═════ Supplied text

Imagine one day you are downloading a new application – a fitness tracking app I would say. After the app finishes the installation process, you open it and then the application is now asking you to create an account to continue using it.

If you are like me – a lazy guy who is always too tired to type all the information about username and password then you will skip this step and maybe even uninstall the app. Luckily, you see a second option to log in called “Login with Google”. Then no second of hesitation you quickly click on it and now the app is automatically connected to your Google account and you are creating a new fitness account in less than a second!

So do you ever wonder: “How do Google and other platforms help you reduce the boilerplate of creating accounts?”. In this article, we will talk about authentication using third parties involved, or OAuth for short. How it works behind the scene and some best practices when implementing and using the OAuth systems for both tech and non-tech persons.

What is OAuth?

OAuth (or Open Authorization) is a protocol used for authorization that allows applications permissions to access resources of other applications on behalf of a user without having to share the password to those applications.

OAuth works by sharing a special token called an access token with client applications that want to access the resources. Typically, this token is a random string generated by the OAuth server with the purpose of authentication and also authorization delegation that only exists for a small amount of time and can only access part of the resources from the application. We will discuss in more detail how actual OAuth works in the upcoming section.

Client applications that want to access through the OAuth protocol have to pre-define how much access to the resources they want (or the scope of the access). The resources owner (application user) has the right to approve clients’ access requests and if he is denied then the authentication process will be discontinued.

Explain OAuth for non-technical

WOW hold on! Too many technical terms huh? If you have not yet understood what the heck OAuth is and how it works, then read this example:

Imagine you are the car owner. One day, you go to a fancy restaurant and park your car in front of the establishment. The valet attendant is eager to park your car for you. As the owner, you have the key that can control every function of your car, from opening the engine to accessing the glove box.

However, you don’t want to give the valet full control over your car. You only want them to unlock the door and start the car. What do you do?

You can request a second key from the car provider, which has limited functionality compared to the main key. With this secondary key, you can ensure that the valet can only help you drive the car to the parking area without accessing your private items stored in the car.

OAuth example by valet key
OAuth example by valet key

How do OAuth Systems work?

══════════

Set exercise A = Translate this sentence from the OAuth article into Spanish: "OAuth works by sharing a special token called an access token with client applications that want to access the resources."
Set exercise B = Pick up the OAuth article after its final heading, "How do OAuth Systems work?", and write the section that comes next.

═════ Provided data

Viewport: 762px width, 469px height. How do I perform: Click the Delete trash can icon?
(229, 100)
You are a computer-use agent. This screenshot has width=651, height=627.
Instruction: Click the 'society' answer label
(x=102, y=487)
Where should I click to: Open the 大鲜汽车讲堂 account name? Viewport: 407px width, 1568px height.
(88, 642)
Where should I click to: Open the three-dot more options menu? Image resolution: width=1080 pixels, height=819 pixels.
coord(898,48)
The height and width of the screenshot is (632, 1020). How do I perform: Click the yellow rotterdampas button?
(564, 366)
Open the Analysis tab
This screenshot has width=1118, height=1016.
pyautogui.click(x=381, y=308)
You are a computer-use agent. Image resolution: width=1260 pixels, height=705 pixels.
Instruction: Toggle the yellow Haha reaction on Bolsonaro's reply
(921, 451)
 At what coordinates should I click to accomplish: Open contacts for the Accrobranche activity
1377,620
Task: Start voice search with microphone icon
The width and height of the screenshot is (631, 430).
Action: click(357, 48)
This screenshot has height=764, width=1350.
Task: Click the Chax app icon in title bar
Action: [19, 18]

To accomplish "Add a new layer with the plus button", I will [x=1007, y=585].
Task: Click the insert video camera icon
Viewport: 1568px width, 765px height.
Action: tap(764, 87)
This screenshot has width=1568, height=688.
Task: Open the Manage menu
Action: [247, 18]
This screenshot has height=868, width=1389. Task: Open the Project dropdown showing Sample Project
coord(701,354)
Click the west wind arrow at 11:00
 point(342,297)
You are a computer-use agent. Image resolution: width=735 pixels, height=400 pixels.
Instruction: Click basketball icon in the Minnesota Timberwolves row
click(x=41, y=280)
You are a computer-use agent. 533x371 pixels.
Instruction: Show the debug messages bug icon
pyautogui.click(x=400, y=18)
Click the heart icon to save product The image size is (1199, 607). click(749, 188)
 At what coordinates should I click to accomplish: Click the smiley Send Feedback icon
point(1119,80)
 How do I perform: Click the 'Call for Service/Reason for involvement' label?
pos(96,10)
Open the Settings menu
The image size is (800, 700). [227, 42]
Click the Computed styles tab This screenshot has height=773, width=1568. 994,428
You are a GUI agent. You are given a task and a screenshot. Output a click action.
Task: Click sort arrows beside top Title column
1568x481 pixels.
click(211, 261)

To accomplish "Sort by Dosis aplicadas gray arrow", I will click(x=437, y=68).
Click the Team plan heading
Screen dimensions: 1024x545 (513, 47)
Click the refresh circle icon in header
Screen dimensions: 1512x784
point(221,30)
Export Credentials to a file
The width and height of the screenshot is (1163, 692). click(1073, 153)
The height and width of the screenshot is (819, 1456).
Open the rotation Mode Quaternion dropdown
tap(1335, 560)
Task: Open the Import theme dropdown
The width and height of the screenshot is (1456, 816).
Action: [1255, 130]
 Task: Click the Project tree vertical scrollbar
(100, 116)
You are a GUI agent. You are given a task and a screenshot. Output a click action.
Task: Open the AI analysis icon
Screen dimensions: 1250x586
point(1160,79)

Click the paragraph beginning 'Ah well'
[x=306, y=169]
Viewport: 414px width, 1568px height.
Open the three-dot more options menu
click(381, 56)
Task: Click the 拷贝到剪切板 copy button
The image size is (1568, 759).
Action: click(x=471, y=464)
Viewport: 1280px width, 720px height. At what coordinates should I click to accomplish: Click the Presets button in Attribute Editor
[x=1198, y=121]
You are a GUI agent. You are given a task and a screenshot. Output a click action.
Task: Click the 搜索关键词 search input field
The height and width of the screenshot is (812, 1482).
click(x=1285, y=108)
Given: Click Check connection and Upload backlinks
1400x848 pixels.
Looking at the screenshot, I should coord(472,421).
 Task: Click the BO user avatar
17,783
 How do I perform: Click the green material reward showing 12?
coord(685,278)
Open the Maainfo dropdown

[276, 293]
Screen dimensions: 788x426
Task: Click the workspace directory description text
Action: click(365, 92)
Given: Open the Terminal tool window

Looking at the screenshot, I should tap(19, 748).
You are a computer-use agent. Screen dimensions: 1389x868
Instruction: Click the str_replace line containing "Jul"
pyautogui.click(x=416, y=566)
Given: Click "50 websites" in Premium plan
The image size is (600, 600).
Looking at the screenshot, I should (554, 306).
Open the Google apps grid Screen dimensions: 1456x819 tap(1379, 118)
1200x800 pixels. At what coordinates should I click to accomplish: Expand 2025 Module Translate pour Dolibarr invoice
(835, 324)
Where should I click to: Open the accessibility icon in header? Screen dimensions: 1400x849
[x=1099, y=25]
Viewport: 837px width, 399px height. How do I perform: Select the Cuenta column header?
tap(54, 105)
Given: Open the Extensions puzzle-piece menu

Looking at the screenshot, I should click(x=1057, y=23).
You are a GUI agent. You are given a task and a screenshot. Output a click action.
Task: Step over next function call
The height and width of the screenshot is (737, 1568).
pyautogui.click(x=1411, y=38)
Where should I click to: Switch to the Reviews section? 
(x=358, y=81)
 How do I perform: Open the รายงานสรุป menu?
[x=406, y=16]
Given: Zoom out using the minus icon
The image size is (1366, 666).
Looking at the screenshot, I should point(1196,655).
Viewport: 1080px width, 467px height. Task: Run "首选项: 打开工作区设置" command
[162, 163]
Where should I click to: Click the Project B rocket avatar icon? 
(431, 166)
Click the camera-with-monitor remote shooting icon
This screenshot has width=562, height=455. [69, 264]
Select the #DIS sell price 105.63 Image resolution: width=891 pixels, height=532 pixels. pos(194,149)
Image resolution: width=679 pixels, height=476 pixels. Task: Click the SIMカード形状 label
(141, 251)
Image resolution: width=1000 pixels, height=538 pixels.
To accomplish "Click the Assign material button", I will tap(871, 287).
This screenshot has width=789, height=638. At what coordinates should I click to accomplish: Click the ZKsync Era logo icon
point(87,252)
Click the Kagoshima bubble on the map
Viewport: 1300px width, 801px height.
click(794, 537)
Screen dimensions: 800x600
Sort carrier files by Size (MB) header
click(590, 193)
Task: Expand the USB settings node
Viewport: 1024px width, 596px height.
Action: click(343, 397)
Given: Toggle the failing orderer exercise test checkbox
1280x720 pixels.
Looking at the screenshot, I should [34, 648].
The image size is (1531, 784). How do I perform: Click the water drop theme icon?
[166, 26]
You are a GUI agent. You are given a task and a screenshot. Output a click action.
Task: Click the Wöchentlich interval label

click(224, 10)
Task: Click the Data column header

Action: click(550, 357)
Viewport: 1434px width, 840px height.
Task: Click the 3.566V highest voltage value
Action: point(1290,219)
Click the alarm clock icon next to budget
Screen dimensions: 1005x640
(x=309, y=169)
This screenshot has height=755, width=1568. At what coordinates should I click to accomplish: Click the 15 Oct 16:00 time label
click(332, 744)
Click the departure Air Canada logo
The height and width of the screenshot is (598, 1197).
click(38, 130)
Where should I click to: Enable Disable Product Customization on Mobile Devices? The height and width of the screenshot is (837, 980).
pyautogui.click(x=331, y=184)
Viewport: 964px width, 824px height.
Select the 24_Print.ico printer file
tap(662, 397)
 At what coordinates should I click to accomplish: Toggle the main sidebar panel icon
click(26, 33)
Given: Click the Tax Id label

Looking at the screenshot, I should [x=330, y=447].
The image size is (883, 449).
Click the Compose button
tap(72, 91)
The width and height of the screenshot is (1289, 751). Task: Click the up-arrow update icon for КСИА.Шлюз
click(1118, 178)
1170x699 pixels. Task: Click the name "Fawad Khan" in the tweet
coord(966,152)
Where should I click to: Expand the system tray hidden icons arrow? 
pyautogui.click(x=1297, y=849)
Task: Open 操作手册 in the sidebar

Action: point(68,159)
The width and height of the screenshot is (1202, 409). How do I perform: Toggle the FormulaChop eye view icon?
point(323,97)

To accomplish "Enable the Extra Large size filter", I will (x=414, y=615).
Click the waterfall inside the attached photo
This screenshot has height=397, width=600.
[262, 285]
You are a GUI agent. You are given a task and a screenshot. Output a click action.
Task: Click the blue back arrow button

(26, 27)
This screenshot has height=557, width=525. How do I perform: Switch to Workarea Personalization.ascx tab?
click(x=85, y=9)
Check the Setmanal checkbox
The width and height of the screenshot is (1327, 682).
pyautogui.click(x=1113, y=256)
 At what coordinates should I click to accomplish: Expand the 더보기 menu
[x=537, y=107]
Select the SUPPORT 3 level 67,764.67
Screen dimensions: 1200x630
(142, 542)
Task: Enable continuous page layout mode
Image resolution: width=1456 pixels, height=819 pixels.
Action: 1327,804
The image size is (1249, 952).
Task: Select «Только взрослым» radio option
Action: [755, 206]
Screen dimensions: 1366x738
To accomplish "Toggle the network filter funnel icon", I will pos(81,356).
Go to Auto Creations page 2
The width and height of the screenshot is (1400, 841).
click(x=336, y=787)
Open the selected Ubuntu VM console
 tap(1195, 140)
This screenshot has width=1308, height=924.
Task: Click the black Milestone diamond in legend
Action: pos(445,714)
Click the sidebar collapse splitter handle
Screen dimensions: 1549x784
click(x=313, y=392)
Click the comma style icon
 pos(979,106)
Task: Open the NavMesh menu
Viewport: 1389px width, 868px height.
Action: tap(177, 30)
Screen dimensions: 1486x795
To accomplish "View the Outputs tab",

══════════

Written response A = OAuth funciona compartiendo un token especial, llamado token de acceso, con las aplicaciones cliente que desean acceder a los recursos.

Written response B =
Let’s take the real-world example of authentication using Google account when you are trying to create an account on the Notion application. Those steps will happen when you click on “Continue with Google” button:

  1. Firstly, you will be redirected to the Authorization Server of Google in which you are prompted to authenticate yourself by providing your credential to verify that you are the resource owner who wants to register with Notion.
  2. Once you entered your credential and Google Authorization Server validates you are the resource owner, Notion will request access to your resource with its specified scope. At this step, you can choose whether this access is allowed or not. If the Notion application requests got approved by you then the following steps will occur.
  3. Google’s authorization server generates a credential code and sends it back to Notion through a URL callback – a redirect URL that has been specified by Notion. This code will be used as a temporary code that represents your authorization for Notion access.
  4. After acquiring the code, Notion then sends the code back to Google’s authorization server in exchange for the access token.
  5. Alongside an access token, a refresh token will be sent because the access token can only be valid for a short amount of time and if Notion wants to continue the login process when the access token is expired, it has to use the refresh token to acquire a new access token.
  6. Notion server can now use the access token to make authorization called on behalf of you – a resource owner.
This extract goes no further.